The new rule [revised Rule 277] eliminated the earlier requirement that issues must be submitted distinctly and separately. Instead, the trial judge was given discretion to determine whether to submit issues broadly. It would no longer “be objectionable that a question is general or includes a combination of elements or issues.” [1]
Under the present rule, issues for the jury may, and ought to be, asked broadly. [3]
Broad and global issues may now be submitted. . .. Trial judges, armed with more discretion in the submission of issues, are better able to command the form that the court’s charge will take, knowing that there is more than one fair way to try a case. [55]

The teaching of these excerpts and of opinions in cases speaking to broad issues is that the language of Rule 277 is being taken and applied literally.

Under these guidelines, a perusal of the issues reveals a submission of the disputed fact regarding conversion, albeit broadly in a combination of elements, and the jury’s determination, by virtue of its answers, that the bank’s action was unauthorized *747and wrongful. Obviously the trial court was of that mind, for there is no other basis for its judgment of liability for actual damages. Yet, that does not conclude the appeal.

The Chesshirs had the burden to go further and establish the third element, the value of the property converted. Although the date of the conversion of the certificate and its applicability, if any, to Mr. Ches-shir’s $4,000 guaranty note, both of which bear on the value of the property converted, are not without dispute in the evidence, the value issue was not submitted to the jury.

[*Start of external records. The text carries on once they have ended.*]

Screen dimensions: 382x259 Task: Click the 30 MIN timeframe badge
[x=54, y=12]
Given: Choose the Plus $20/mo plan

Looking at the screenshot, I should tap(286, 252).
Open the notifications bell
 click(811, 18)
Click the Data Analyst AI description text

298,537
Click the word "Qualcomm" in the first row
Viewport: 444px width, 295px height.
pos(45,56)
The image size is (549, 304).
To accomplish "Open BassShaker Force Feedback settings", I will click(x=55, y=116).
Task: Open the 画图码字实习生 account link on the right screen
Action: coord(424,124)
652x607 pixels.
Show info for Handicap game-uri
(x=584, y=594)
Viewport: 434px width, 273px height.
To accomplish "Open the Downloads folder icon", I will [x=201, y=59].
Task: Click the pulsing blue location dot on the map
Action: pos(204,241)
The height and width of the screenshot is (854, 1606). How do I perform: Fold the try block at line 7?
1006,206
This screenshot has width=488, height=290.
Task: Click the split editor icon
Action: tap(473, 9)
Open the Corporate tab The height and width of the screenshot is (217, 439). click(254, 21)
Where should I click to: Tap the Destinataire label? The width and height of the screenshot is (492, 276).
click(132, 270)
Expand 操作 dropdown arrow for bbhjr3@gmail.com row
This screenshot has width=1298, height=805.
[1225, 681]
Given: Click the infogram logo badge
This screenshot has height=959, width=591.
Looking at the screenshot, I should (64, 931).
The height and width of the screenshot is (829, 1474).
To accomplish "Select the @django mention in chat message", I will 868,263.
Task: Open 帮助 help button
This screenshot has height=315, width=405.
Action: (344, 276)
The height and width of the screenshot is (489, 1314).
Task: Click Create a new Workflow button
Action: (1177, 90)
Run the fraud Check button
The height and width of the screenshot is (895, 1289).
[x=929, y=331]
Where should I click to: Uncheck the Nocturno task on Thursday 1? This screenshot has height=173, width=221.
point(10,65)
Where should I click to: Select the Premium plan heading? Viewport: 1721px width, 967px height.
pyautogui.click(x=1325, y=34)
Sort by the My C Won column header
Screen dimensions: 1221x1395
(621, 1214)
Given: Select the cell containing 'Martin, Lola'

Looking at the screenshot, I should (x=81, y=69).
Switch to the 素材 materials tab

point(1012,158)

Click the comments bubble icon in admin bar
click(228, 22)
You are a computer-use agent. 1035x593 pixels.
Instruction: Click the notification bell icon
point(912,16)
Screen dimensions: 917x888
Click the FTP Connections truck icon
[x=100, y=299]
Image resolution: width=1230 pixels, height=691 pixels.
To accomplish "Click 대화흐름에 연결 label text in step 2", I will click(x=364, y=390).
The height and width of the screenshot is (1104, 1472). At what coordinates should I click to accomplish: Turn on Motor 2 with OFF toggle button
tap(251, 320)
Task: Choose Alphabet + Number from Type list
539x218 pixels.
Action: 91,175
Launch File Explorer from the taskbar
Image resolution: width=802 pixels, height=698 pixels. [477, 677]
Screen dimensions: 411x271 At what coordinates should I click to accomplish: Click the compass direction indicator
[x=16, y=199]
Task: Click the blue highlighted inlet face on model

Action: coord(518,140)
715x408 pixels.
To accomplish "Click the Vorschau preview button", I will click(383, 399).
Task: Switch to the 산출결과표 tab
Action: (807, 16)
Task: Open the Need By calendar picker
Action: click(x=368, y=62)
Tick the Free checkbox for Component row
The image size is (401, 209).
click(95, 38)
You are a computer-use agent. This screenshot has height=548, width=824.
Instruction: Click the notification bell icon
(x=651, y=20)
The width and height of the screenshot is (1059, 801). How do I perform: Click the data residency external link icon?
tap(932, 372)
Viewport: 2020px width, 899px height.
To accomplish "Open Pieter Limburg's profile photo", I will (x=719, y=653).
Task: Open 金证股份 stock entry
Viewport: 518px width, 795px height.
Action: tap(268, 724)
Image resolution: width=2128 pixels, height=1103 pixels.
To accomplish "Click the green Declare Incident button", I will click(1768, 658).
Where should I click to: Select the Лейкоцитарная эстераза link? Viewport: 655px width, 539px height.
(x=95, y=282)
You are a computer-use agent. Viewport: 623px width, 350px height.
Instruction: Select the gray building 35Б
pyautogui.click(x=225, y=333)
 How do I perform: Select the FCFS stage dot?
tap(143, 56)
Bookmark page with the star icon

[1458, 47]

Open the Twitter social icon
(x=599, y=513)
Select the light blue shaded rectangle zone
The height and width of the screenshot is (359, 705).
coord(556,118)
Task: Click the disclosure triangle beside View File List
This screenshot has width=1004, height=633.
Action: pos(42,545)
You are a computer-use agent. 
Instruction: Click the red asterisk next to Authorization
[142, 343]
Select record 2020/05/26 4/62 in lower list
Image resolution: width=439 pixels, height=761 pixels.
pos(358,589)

Notwithstanding, if, as here, the court submits a part of the elements necessary to sustain a ground of recovery and, without objection, omits another element for which there is evidence to support a finding thereon, the issue itself is not waived; rather, by authority of Rule 279, the parties are considered on appeal to have agreed to waive a jury trial on the unsub-mitted element and to have submitted it to the court for resolution. In this event, the rule provides that the trial court, absent written findings filed on the omitted element at the request of any party, shall be deemed to have decided the omitted factual issue in such manner as to support the judgment rendered. Wilson v. Remmel Cattle Co., Inc., supra, at 942.

In this record there is evidence to support the court’s finding of value recited in its judgment and, therefore, the court is deemed to have decided the omitted issue of value in support of that judgment. The resolution of the issue of value completes the establishment of all the elements of the Chesshirs’ cause of action for conversion.

Accordingly, the trial court’s judgment is reformed so as to eliminate from the monetary recovery decreed the excess of the actual damages, i.e., $26,041.68, which was included as trebled damages under the DTPA action we have held is not maintainable. As reformed, the judgment is affirmed.

. All rules cited are the Texas Rules of Civil Procedure.

. Special issue no. 1(b) was conditionally submitted thusly:

If you have answered the above question, “It was their agreement”, and only in such event, you will answer the next question.
(b) Do you find from a preponderance of the evidence that words to provide that such certificate was to be used as collateral security for the SBA-guaranteed loan of the Bank to Donald Rhea Chesshir were omitted from such assignment by mutual mistake?
In answering this question, you are instructed that a “MUTUAL” mistake is a mistake that is common to both parties.

Following the court’s instructions, the jury did not answer this issue. On original submission, we overruled the bank’s complaint, a part of its eighth point of error, made to the jury’s failure to answer the issue, 613 S.W.2d at 63, another ruling to which we adhere.